Thursday, October 22, 2015

Russian Nomenklatura Five Times Larger, More Privileged and More Dangerous than Its Soviet Predecessor, Gudkov Says



Paul Goble

            Staunton, October 22 – Over the last 15 years, Russia has been “transformed into a country of one leader, one party, and a state without law but with poor health care, education, and environment,” a system which can best be described as “nomenklatura authoritarianism,” according to Gennady Gudkov.

            And because the nomenklatura is interested in throwing up obstacles  to any change or innovation, it is “OBJECTIVELY INCAPABLE” of developing the country, something an ever larger share of Russians sense and either predict disaster ahead or try to emigrate, according to the opposition politician (echo.msk.ru/blog/gudkov/1644428-echo/).
            During Putin’s reign, he continues, “Russia has finally been converted into a land of the bureaucrats and a paradise FOR the bureaucrats.” Even the most powerful businessmen risk losing everything they have if they run afoul of the wishes of senior members of the Russian nomenklatura.

            “Having received almost unlimited power, the NOMENKLATURA has also expanded to unheard of size: there are now five to six times more bureaucrats in a Russia with 140 million population than there were in the entire USSR with its 286 million residents.” They’ve filled up all the old government buildings and erected more.

            But in addition to its size, the nomenklatura has arrogated to itself ever more powers and privileges, most recently have secured protection from any exposure of what its members actually own even as they take more bribes and claim things that the citizens living under their control have no hope of ever seeing.

            “In advanced countries, people have long understood how dangerous the nomenklatura could become if it had power,” Gudkov continues. They require regular circulation of elites via honest and competitive elections, a balance of power between parliament and government, and the tightest possible control over the nomenklatura by the government, society, and the media.

            Unless and until Russia breaks the power of the nomenklatura by moving in that power, “the country will be led by the NOMENKLATURA headed by the chief bureaucrat, the President, is seeking to rule forever [and it] will be CONDEMNED to degradation … and a strategic lagging behind the rest of the world.”

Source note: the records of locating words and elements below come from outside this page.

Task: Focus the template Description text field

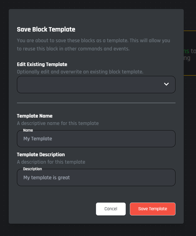Action: coord(96,178)
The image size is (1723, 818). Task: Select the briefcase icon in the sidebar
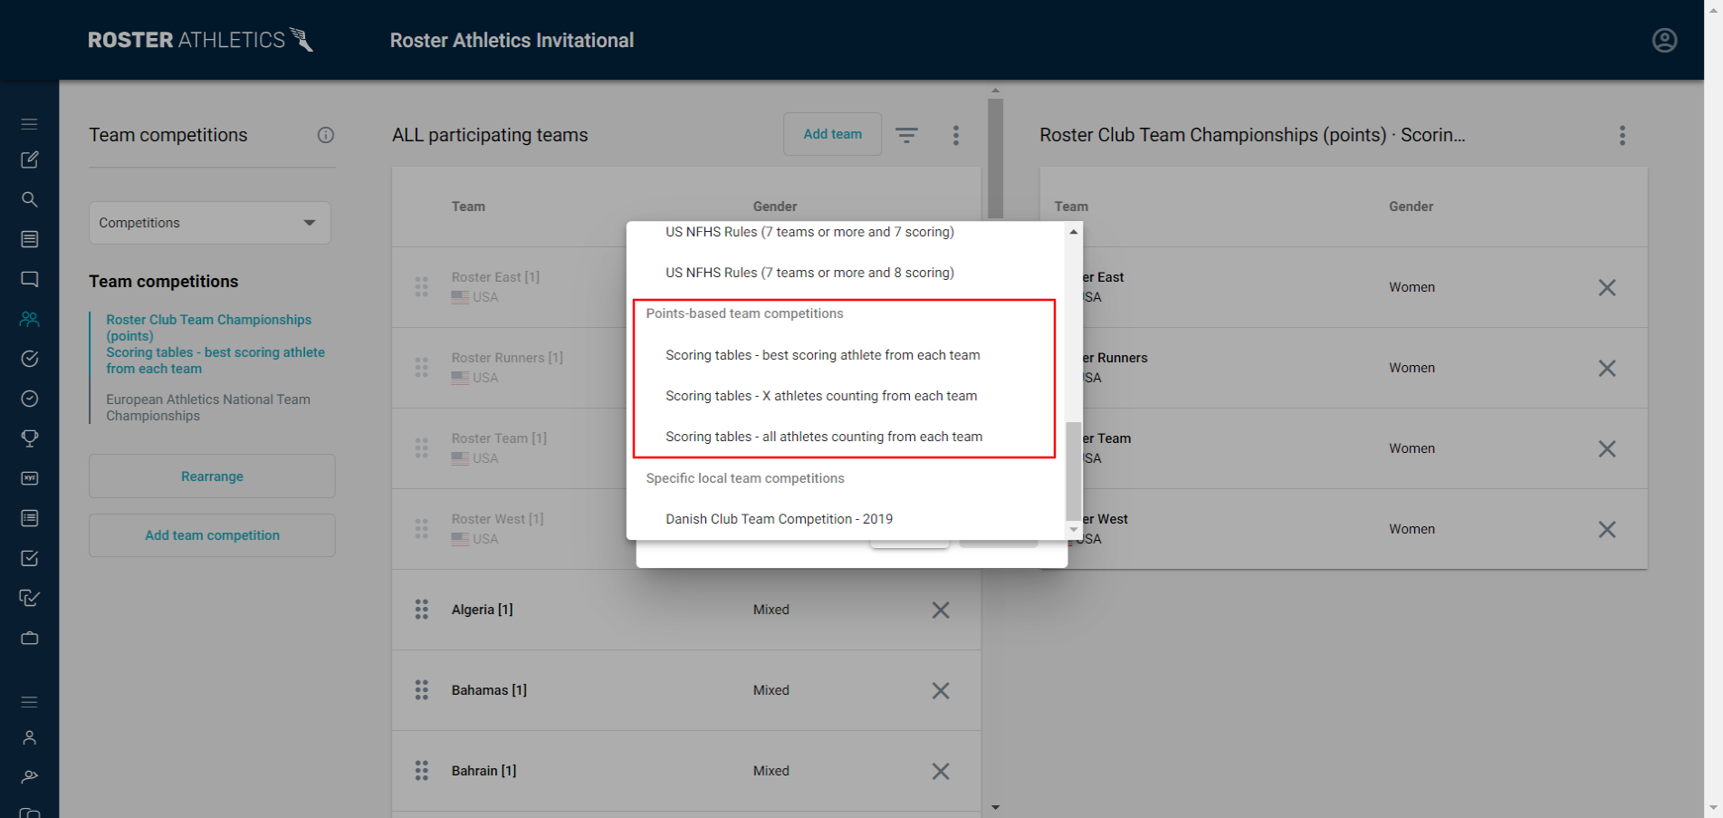point(29,638)
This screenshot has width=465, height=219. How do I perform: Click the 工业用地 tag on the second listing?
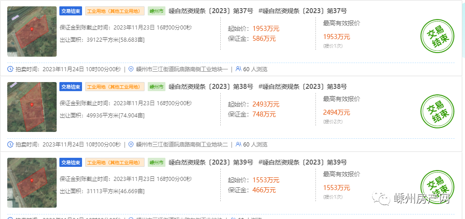(x=115, y=87)
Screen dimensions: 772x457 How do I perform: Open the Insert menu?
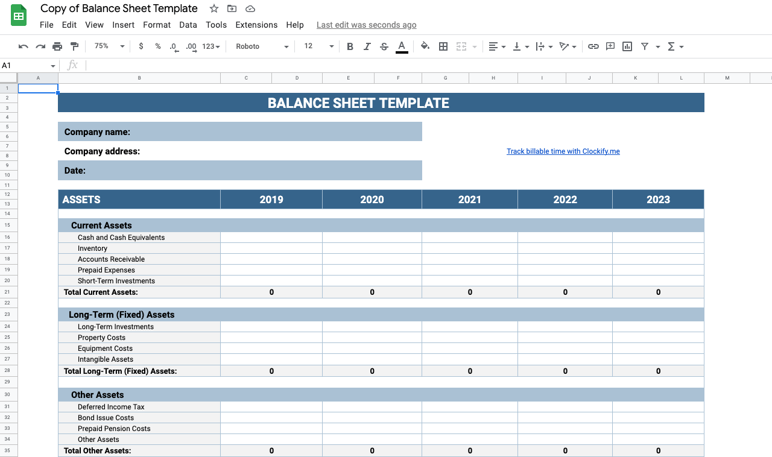(124, 25)
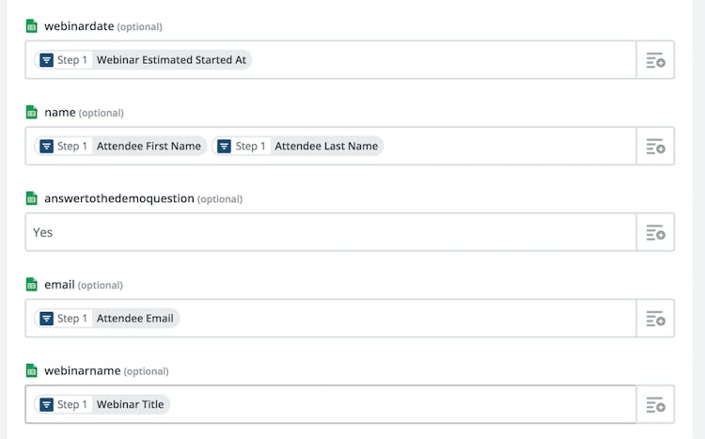Click empty space in the name field

pyautogui.click(x=508, y=147)
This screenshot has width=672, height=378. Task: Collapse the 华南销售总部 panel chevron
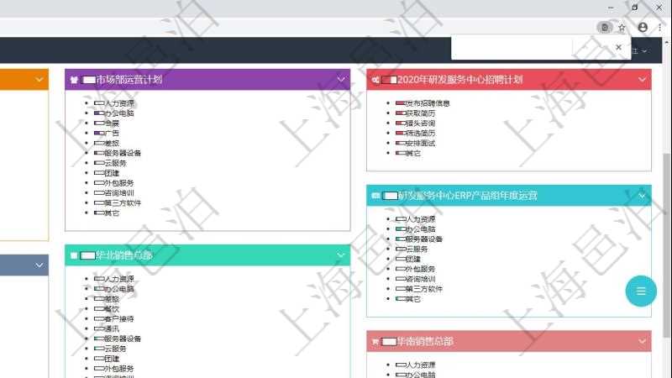643,342
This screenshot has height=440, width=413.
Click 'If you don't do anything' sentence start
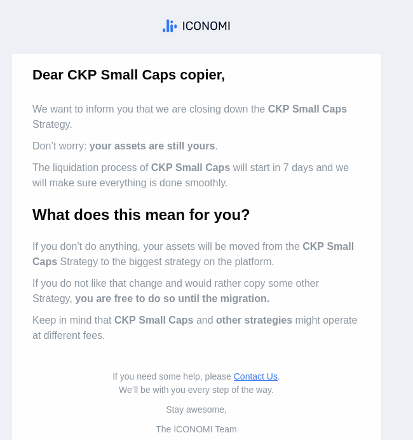(86, 246)
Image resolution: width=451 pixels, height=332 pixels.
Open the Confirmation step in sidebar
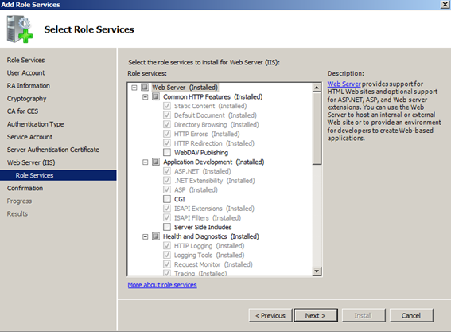point(25,188)
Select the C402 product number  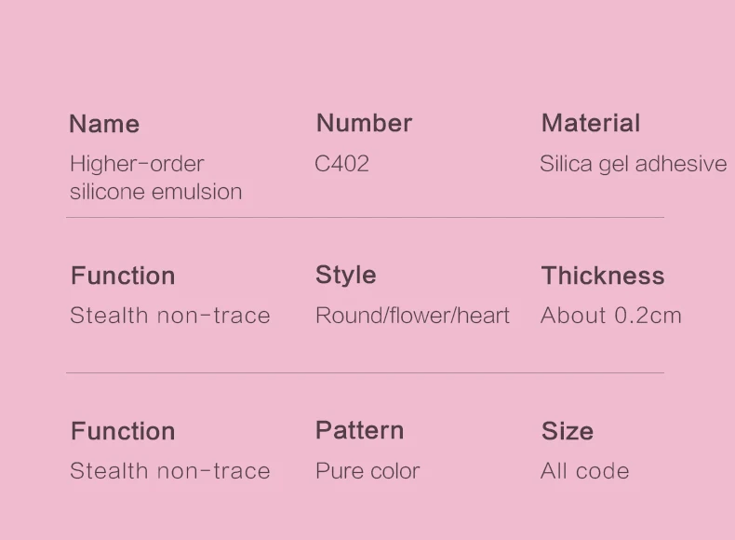click(341, 164)
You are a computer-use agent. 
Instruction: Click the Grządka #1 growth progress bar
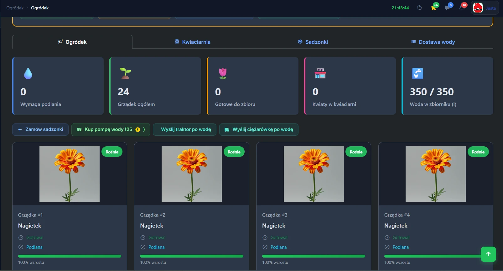pos(70,256)
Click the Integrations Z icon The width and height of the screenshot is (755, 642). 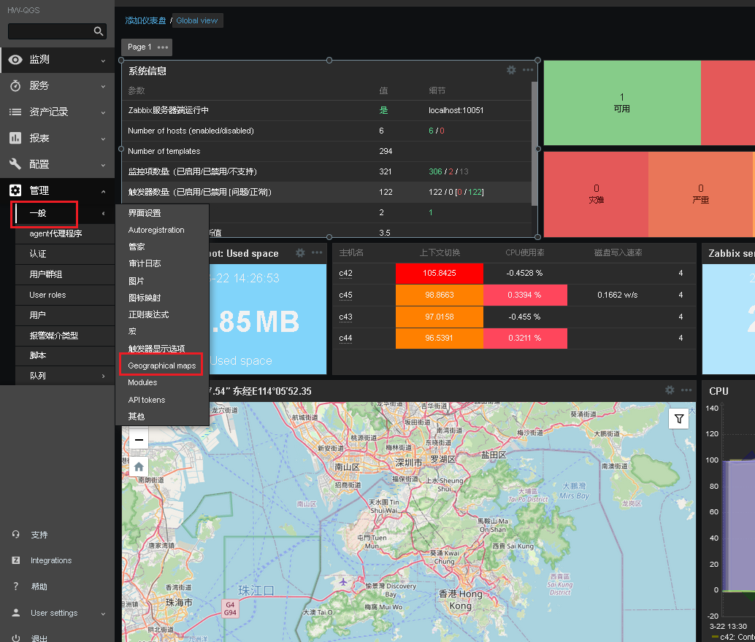click(16, 560)
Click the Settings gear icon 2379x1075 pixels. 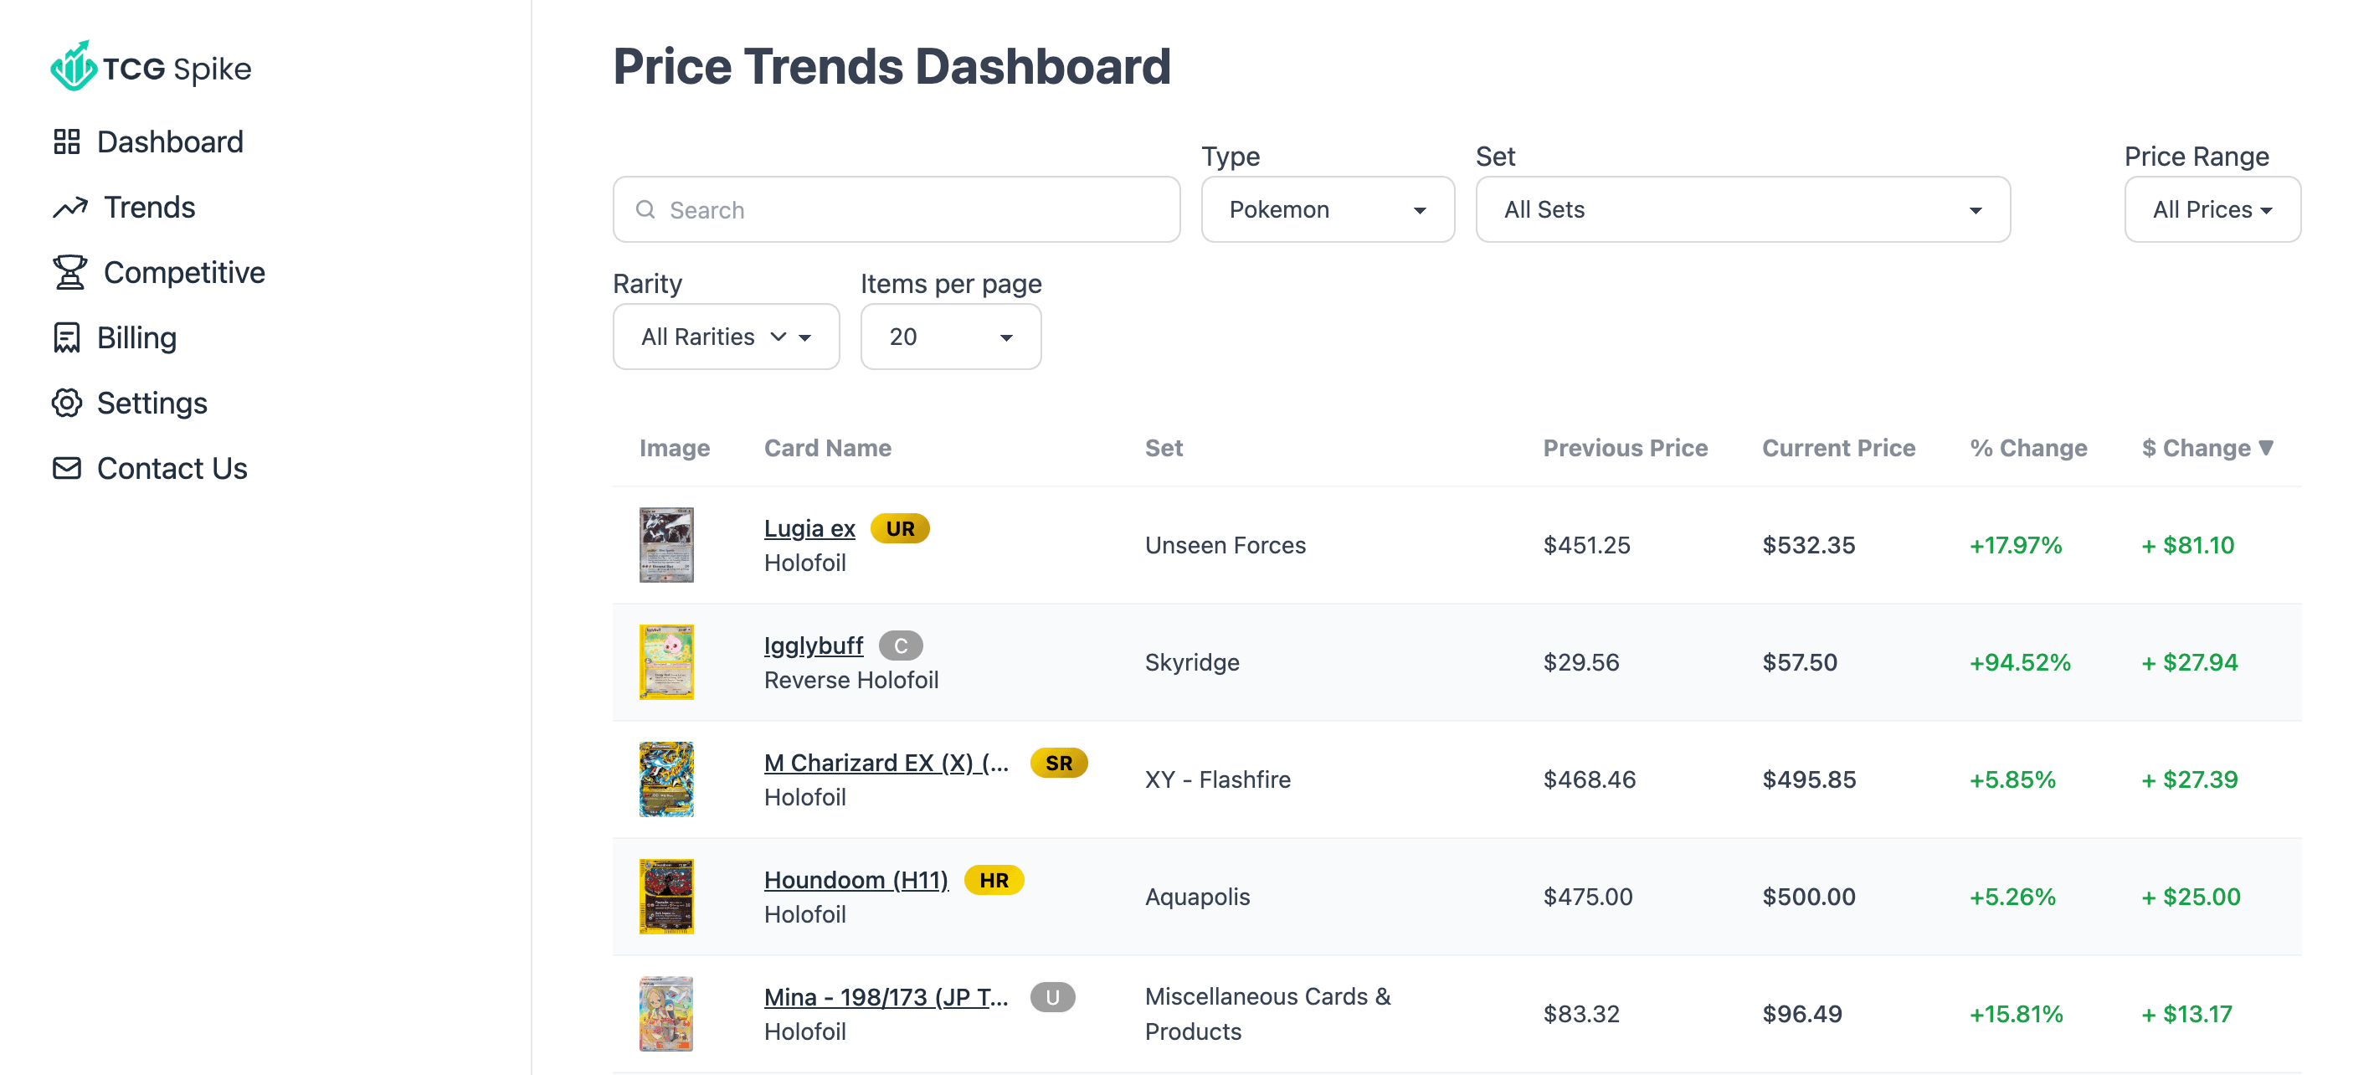[66, 403]
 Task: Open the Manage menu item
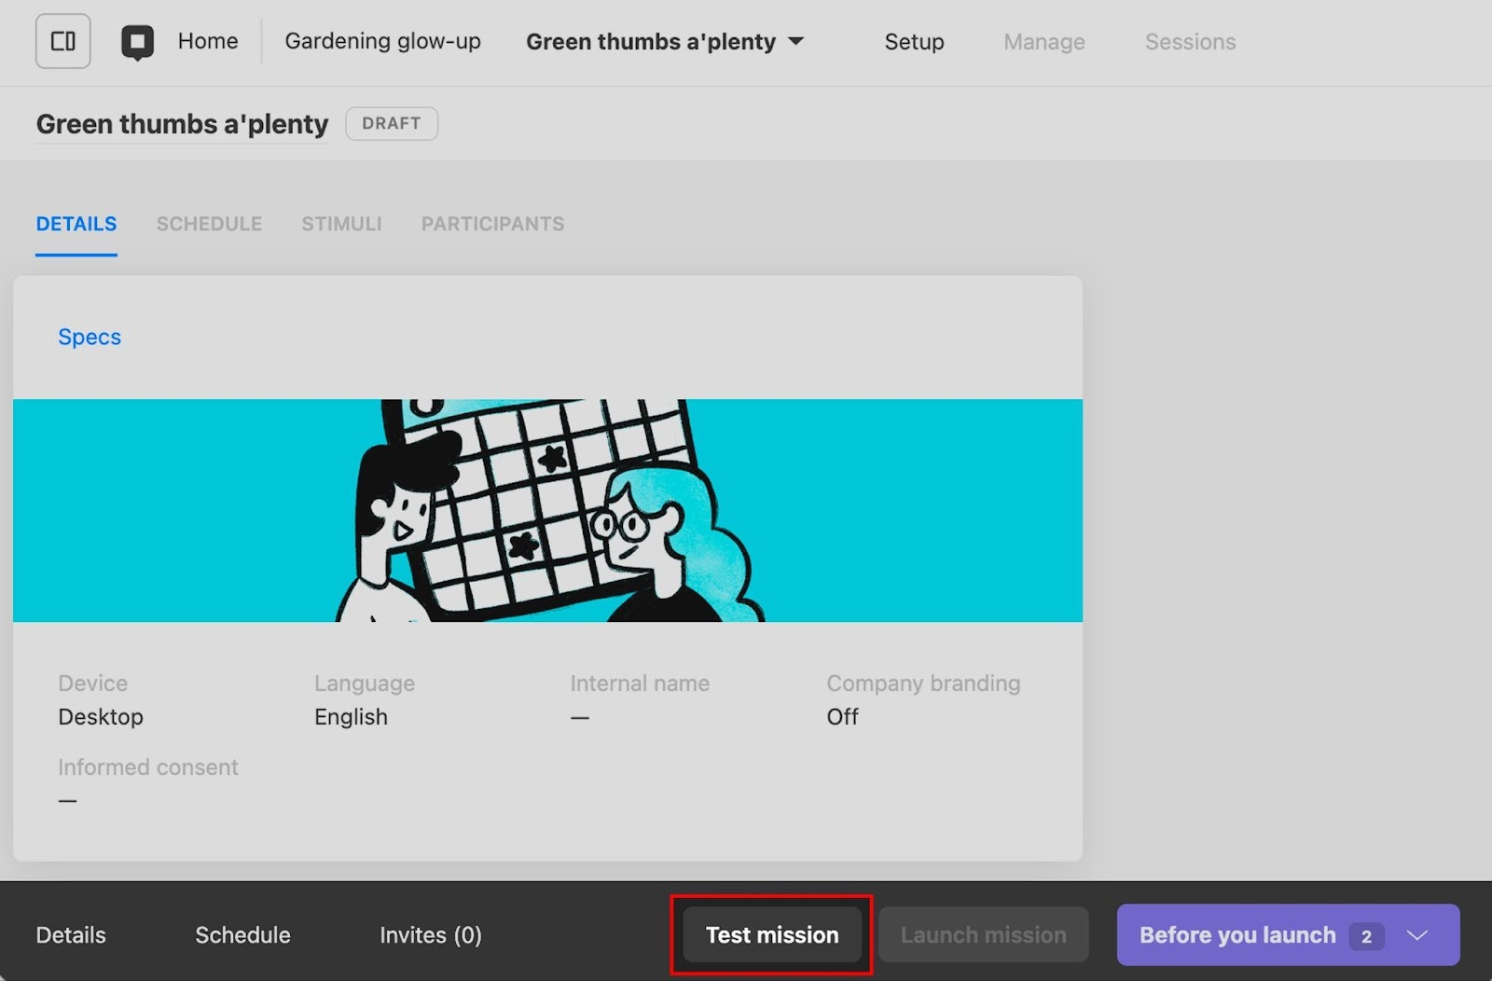(1043, 42)
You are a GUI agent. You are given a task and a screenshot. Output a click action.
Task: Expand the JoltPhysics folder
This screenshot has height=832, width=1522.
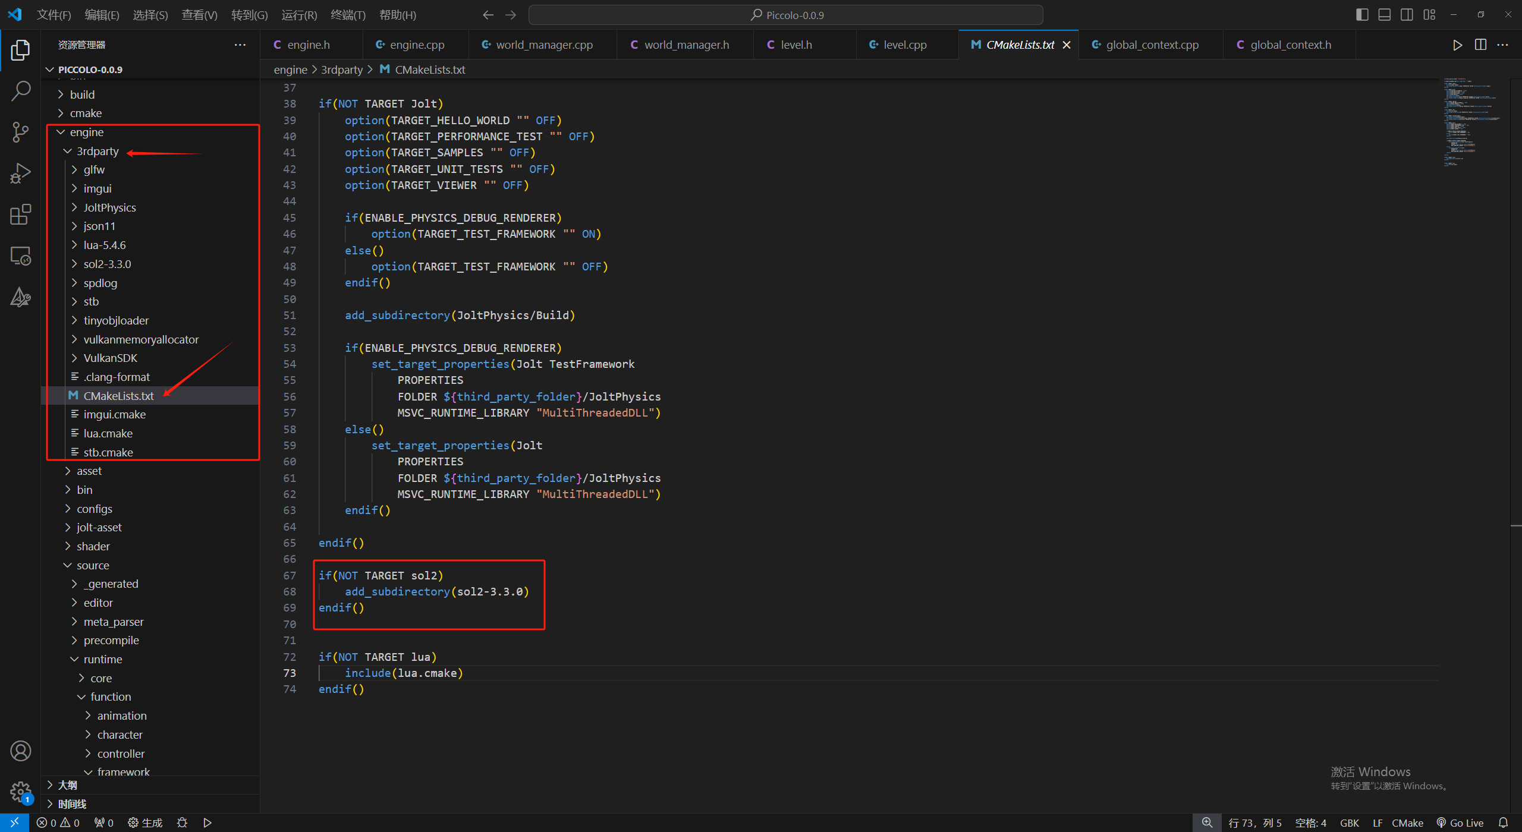109,207
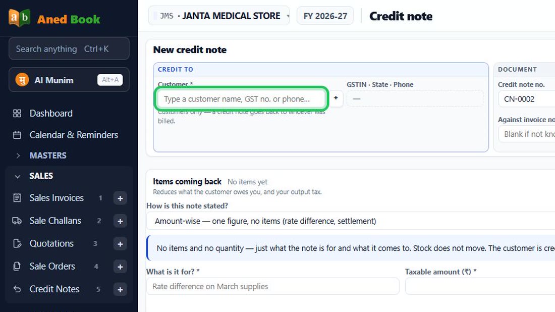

            And despite the “zombifying” propaganda to which they are subject, “ever more and more thinking citizens are beginning to sense the historical dead end into which the NOMENKLATURA is driving the country.” That’s why 260,000 Russians applied for the 4,000 green cards that would allow them to live and work in the US.
            This is more applicants per space than for admission to any higher educational institution in the world and it is a truly shameful figure for Russia. Gudkov says that he will “hardly be mistaken if [he] says that the number of potential ‘refugees’ from completely peaceful Russia is today more than those who are running for their lives from the terrors of war in the Middle East.
“In short,” he concludes, if the nomenklatura state remains in place in Russia, then “Russia alas has no future, and the situation which exists now is for 90 percent unenviable and possibly even tragic. For this, one can say a big ‘thank you’ to the nomenklatura powers that be.”